BEGIN Listing

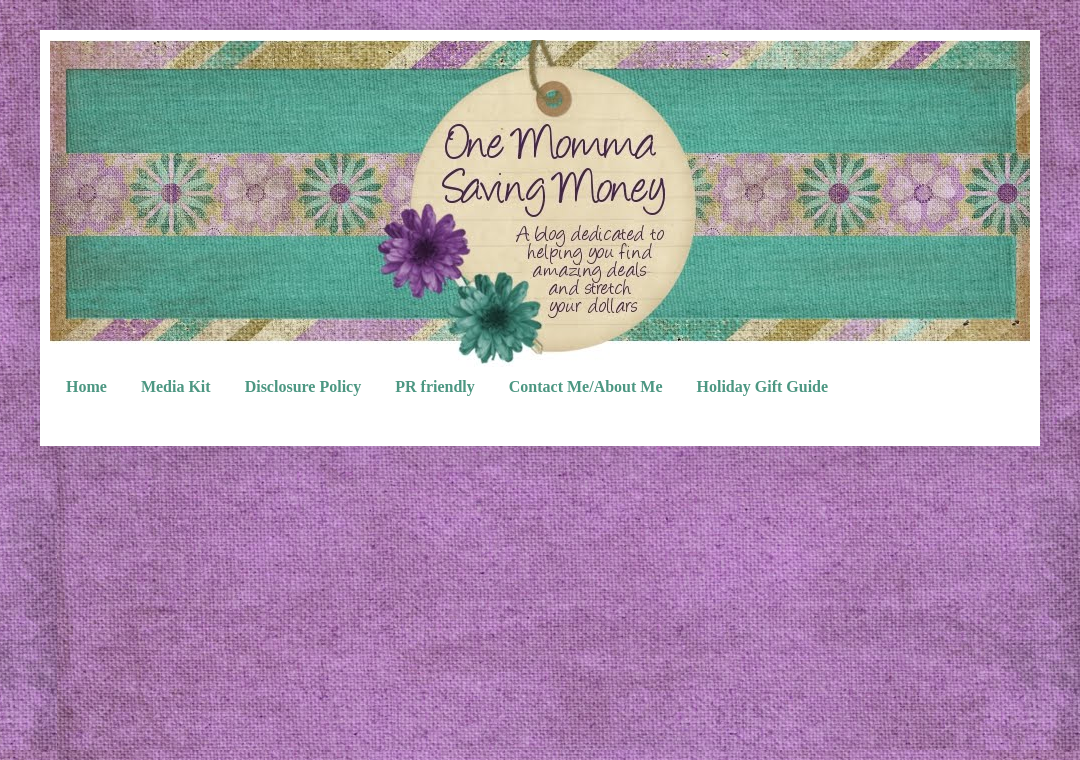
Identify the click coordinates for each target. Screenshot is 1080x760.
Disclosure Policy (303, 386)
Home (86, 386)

END Listing
BEGIN Listing

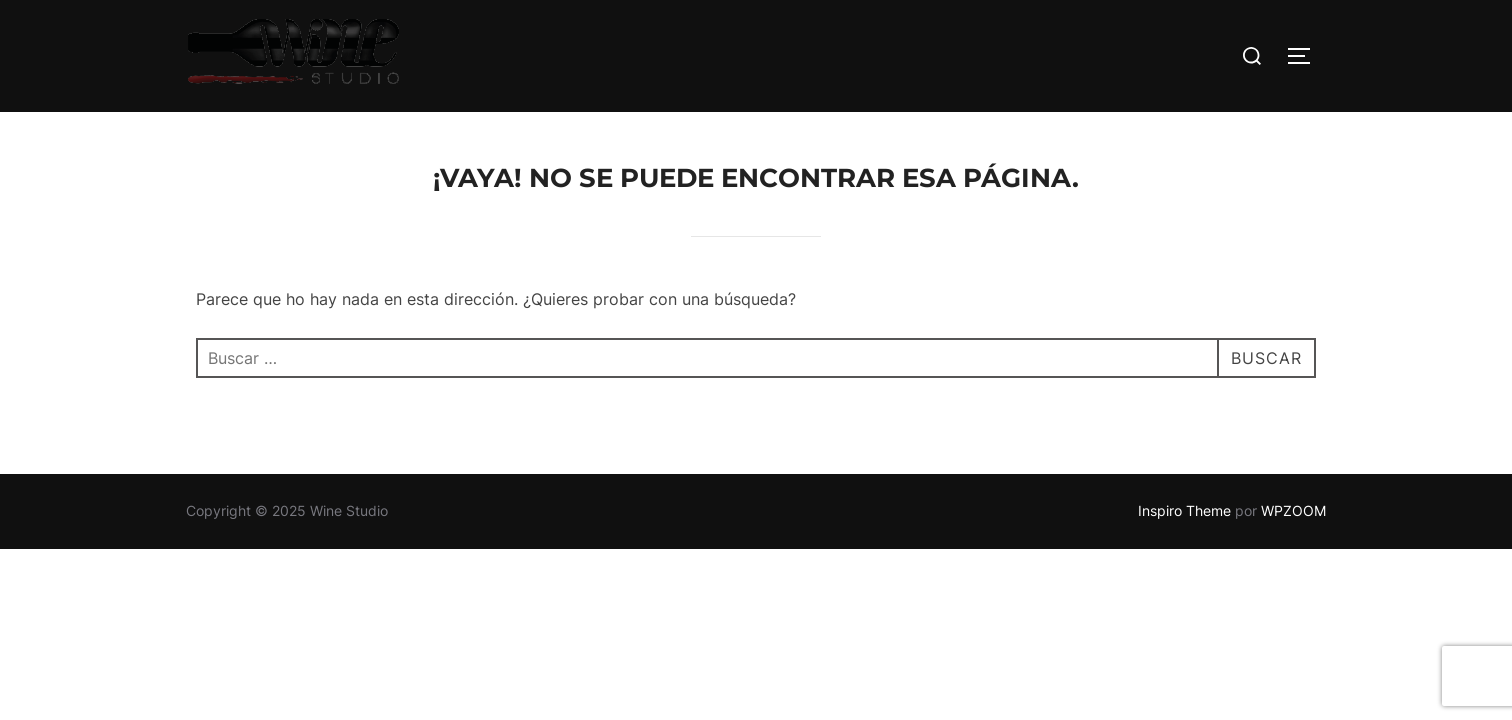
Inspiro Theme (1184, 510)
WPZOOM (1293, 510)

END Listing

§ **Task to complete**:
Please collect each line of the data above that contains the word "coordinates".

§ **Solution to the exercise**:
Identify the click coordinates for each target. Screenshot is 1080x760.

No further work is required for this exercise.